Memory improvements

2025-05-09 18:54:41 +02:00 · 2022-10-21 03:53:43 -04:00 · 2022-10-21 03:53:43 -04:00 · ccb7a553c2
commit ccb7a553c2
parent 1442748f58
1 changed files with 154 additions and 100 deletions
--- a/ui/sd_internal/runtime.py
+++ b/ui/sd_internal/runtime.py
@ -9,6 +9,7 @@ import os, re
 import traceback
 import torch
 import numpy as np
+from gc import collect as gc_collect
 from omegaconf import OmegaConf
 from PIL import Image, ImageOps
 from tqdm import tqdm, trange
@ -104,6 +105,7 @@ def device_init(device_selection=None):
    thread_data.turbo = False
    thread_data.has_valid_gpu = False
    thread_data.force_full_precision = False
+    thread_data.reduced_memory = True

    if device_selection.lower() == 'cpu':
        print('CPU requested, skipping gpu init.')
@ -172,7 +174,6 @@ def load_model_ckpt():
    if not thread_data.unet_bs:
        thread_data.unet_bs = 1

-    unload_model()

    if thread_data.device == 'cpu':
        thread_data.precision = 'full'
@ -213,14 +214,20 @@ def load_model_ckpt():
    modelCS.eval()
    modelCS.cond_stage_model.device = torch.device(thread_data.device)
    if thread_data.device != 'cpu':
-        modelCS.to(thread_data.device)
+        if thread_data.reduced_memory:
+            modelCS.to('cpu')
+        else:
+            modelCS.to(thread_data.device) # Preload on device if not already there.
    thread_data.modelCS = modelCS

    modelFS = instantiate_from_config(config.modelFirstStage)
    _, _ = modelFS.load_state_dict(sd, strict=False)
    modelFS.eval()
    if thread_data.device != 'cpu':
-        modelFS.to(thread_data.device)
+        if thread_data.reduced_memory:
+            modelFS.to('cpu')
+        else:
+            modelFS.to(thread_data.device) # Preload on device if not already there.
    thread_data.modelFS = modelFS
    del sd

@ -236,20 +243,55 @@ def load_model_ckpt():

    print('loaded', thread_data.ckpt_file, 'as', model.device, '->', modelCS.cond_stage_model.device, '->', thread_data.modelFS.device, 'using precision', thread_data.precision)

-def unload_model():
+def unload_filters():
+    if thread_data.model_gfpgan is not None:
+        del thread_data.model_gfpgan
+    thread_data.model_gfpgan = None
+
+    if thread_data.model_real_esrgan is not None:
+        del thread_data.model_real_esrgan
+    thread_data.model_real_esrgan = None
+
+def unload_models():
    if thread_data.model is not None:
        print('Unloading models...')
        del thread_data.model
        del thread_data.modelCS
        del thread_data.modelFS
+
    thread_data.model = None
    thread_data.modelCS = None
    thread_data.modelFS = None

+def wait_move(model, target_device=None): # Send to target_device and wait until complete.
+    if thread_data.device == "cpu" or thread_data.device == target_device: return
+    if target_device is None: target_device = 'cpu'
+    start_mem = torch.cuda.memory_allocated(thread_data.device) / 1e6
+    if start_mem <= 0: return
+    model_name = model.__class__.__name__
+    print(f'Device:{thread_data.device} - Sending model {model_name} to {target_device} | Memory transfer starting.
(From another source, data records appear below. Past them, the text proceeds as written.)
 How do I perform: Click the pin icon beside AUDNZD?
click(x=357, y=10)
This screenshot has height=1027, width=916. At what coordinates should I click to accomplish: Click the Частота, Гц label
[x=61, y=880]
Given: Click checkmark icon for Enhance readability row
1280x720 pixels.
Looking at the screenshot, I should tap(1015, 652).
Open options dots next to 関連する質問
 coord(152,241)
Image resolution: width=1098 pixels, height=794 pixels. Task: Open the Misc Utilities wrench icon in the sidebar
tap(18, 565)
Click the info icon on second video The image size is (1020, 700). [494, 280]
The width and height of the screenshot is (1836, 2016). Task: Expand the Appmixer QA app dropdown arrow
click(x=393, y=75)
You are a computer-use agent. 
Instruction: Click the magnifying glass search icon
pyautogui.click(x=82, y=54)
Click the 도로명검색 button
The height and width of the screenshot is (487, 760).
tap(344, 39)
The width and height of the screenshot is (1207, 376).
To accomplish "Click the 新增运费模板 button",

Memory Used: {round(start_mem)}Mo')
+    model.to(target_device)
+    start_time = time.time()
+    time_step = start_time
+    WARNING_TIMEOUT = 1.5 # seconds - Show activity in console after timeout.
+    last_mem = start_mem
+    is_transfering = True
+    while is_transfering:
+        time.sleep(0.5) # 500ms
+        mem = torch.cuda.memory_allocated(thread_data.device) / 1e6
+        is_transfering = bool(mem > 0 and mem < last_mem) # still stuff loaded, but less than last time.
+        last_mem = mem
+        if not is_transfering:
+            break;
+        if time.time() - time_step > WARNING_TIMEOUT: # Long delay, print to console to show activity.
+            print(f'Device:{thread_data.device} - Waiting for Memory transfer. Memory Used: {round(mem)}Mo, Transfered: {round(start_mem - mem)}Mo')
+            time_step = time.time()
+    print(f'Device:{thread_data.device} - {model_name} Moved: {round(start_mem - mem)}Mo in {round(time.time() - start_time, 3)} seconds to {target_device}')
+
 def load_model_gfpgan():
-    if thread_data.gfpgan_file is None:
-        print('load_model_gfpgan called without setting gfpgan_file')
-        return
+    if thread_data.gfpgan_file is None: raise ValueError(f'Thread gfpgan_file is undefined.')
+        #print('load_model_gfpgan called without setting gfpgan_file')
+        #return
    if not is_first_cuda_device(thread_data.device):
        #TODO Remove when fixed - A bug with GFPGANer and facexlib needs to be fixed before use on other devices.
        raise Exception(f'Current device {torch.device(thread_data.device)} is not {torch.device(0)}. Cannot run GFPGANer.')
@ -258,9 +300,9 @@ def load_model_gfpgan():
    print('loaded', thread_data.gfpgan_file, 'to', thread_data.model_gfpgan.device, 'precision', thread_data.precision)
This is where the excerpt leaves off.